[Date Prev][Date Next][Thread Prev][Thread Next][Date Index][Thread Index]

Fwd: France implements Net-censorship charter



==================BEGIN FORWARDED MESSAGE==================

>Date: 19 Mar 97 21:43:39 EST
>From: "K. N. Cukier" <100736.3602@CompuServe.COM>
>To: Fight Censorship <FIGHT-CENSORSHIP@vorlon.mit.edu>
>Subject: France implements Net-censorship charter 
>Message-Id: <970320024339_100736.3602_EHV43-1@CompuServe.COM>

To follow up on an earlier post regarding a French government-sponsored
committee drafting self-regulatory guidelines for the Internet, I have some bad
news.

The voluntary guidelines are pretty much a mandate for legitimized censorship.
The participants of the committee don't seem to be hoodwinked at all -- many
hate the policy. But it is uncertain whether the opposition will be capable of
thwarting its initial implementation, set for mid-April.
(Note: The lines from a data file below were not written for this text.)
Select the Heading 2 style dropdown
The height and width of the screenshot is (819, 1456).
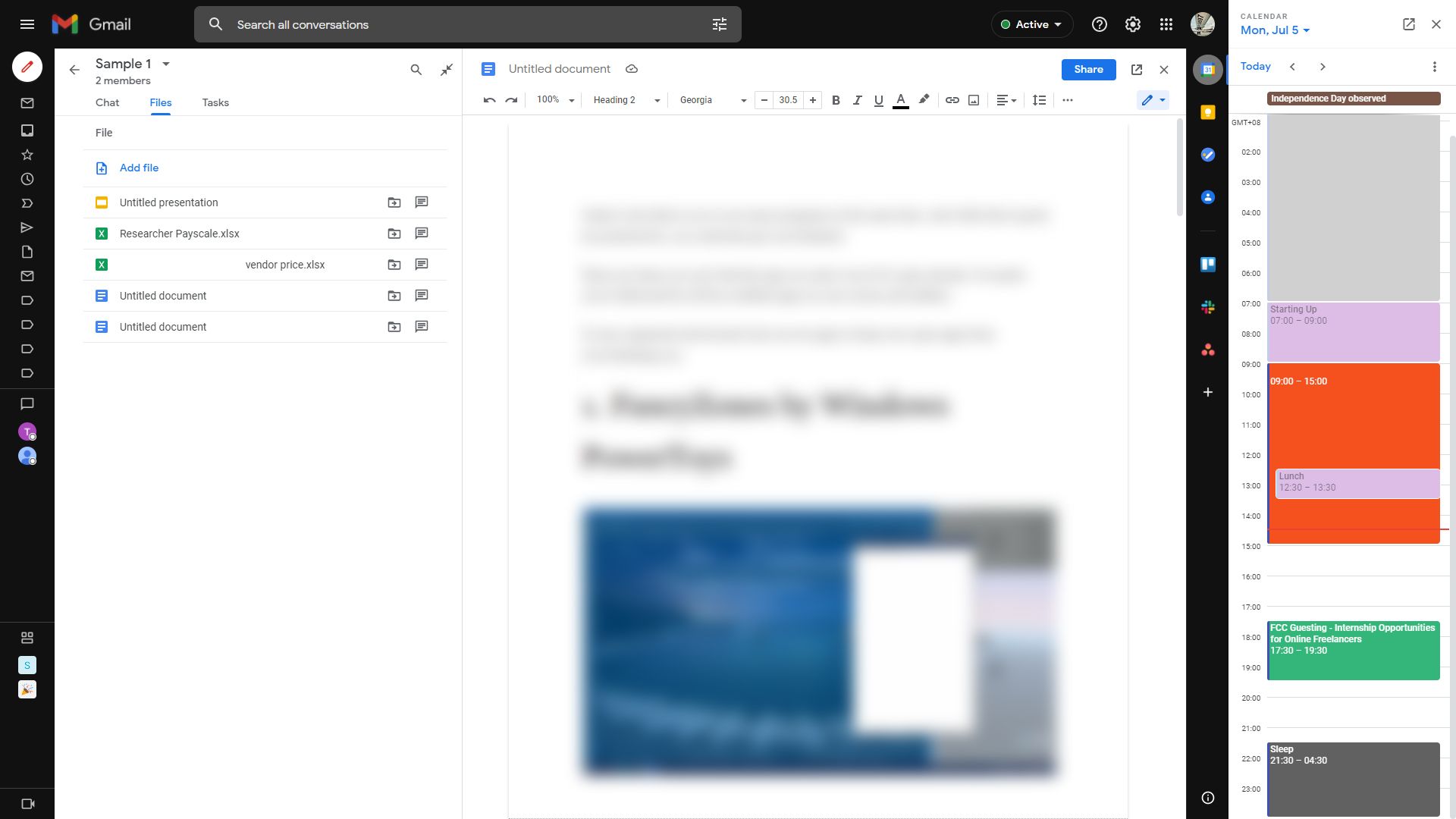(625, 99)
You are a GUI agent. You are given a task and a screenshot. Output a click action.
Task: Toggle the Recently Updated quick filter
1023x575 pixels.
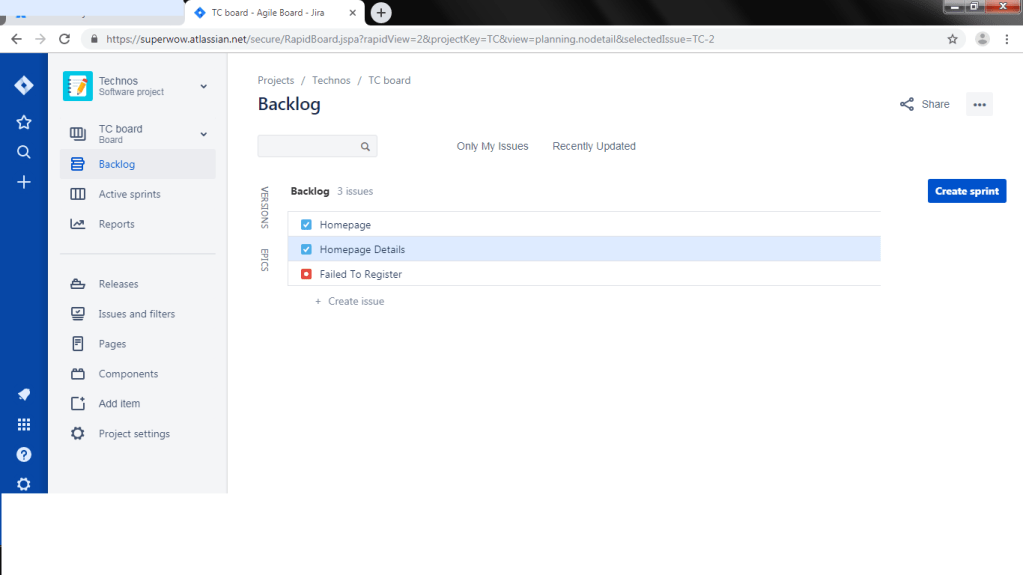594,146
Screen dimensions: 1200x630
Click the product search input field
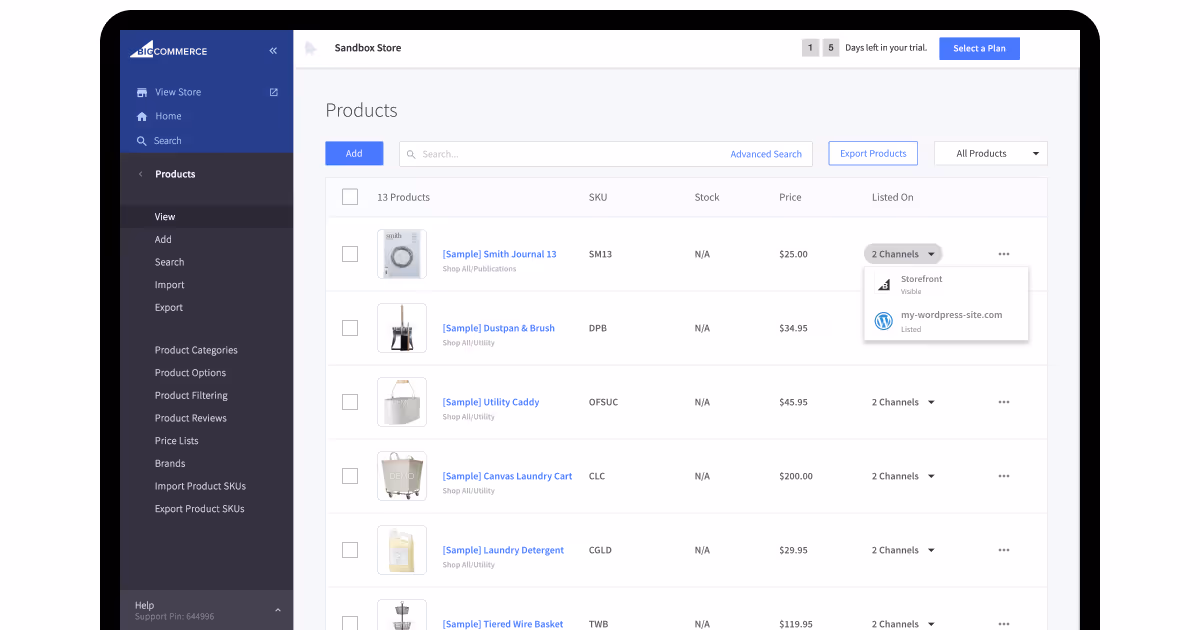pos(560,154)
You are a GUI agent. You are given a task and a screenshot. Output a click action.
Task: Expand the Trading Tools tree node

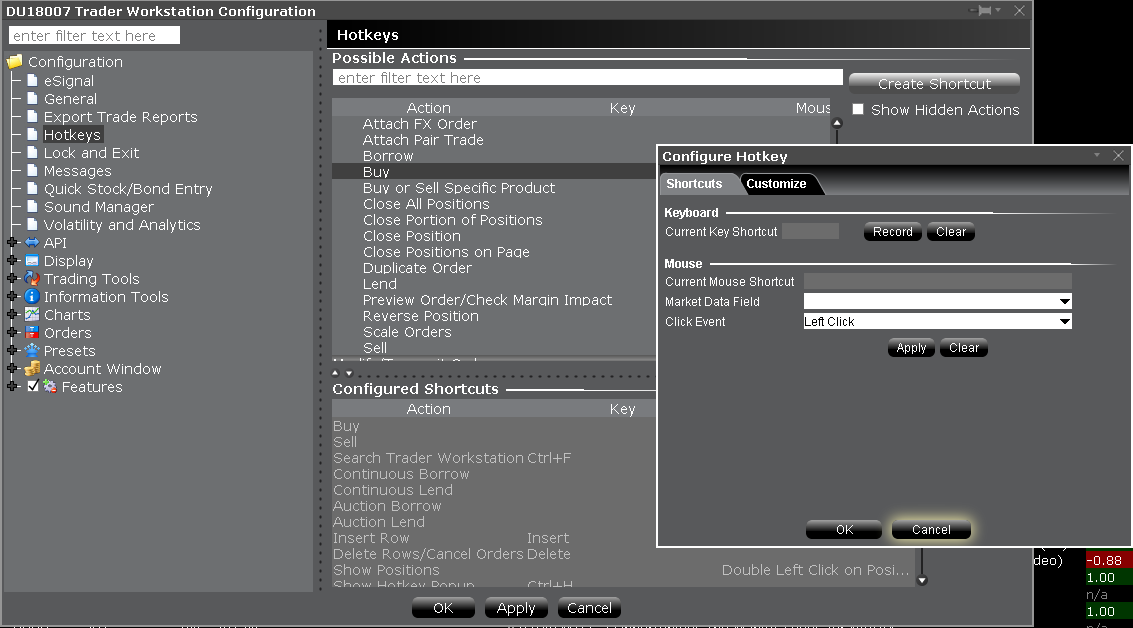(x=12, y=279)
The charter is available online, in French, at: www.planete.net/code-internet 
A joint press release by two opponents of the charter, also in French, is at:
www.citadeleff.org (or) www.aui.fr

The charter calls for a standing committee to be formed from the French Internet
community to monitor adherence to the "self-regulations" -- of which one plank
requires ISPs to block access to sites that are deemed "illicit." Sites located
outside the country that violate the charter will also be blocked. If ISPs
don't, I'm told by the chairman of the committee, Antoine Beaussant, they risk
criminal penalties. 

Mr. Beaussant said that a host of French ISPs as well as US online services
operating in the country have agreed to go along with the charter. Personally,
I'm suspicious of that claim, but haven't yet contacted the companies myself. 

An influential French senator working on cyber issues told me that he supports
the plan, noting that the policy only makes illegal online that which is already
illegal offline (e.g. child pornography, illegal drug e-commerce, etc.). The
charter also treats all users as publishers themselves, since the Internet is a
medium that allows for this easily. So an implication of the policy is the
US-worded "chilling effect" on speech, or so it seems -- which of course is moot
in the country.

Many French organizations have criticized the charter, however they seem torn
over how to react. The conflict is the classic one for negotiations: Do you
leave the discussions in dissatisfaction to symbolically make a point, hope that
your refusal to continue generates a re-working of the plan or may free you from
being pulled into its orbit of adherence? Or do you diplomatically recognize the
work, reject it, but continue to remain a part of the detested committee in
hopes you can influence it to create a better document?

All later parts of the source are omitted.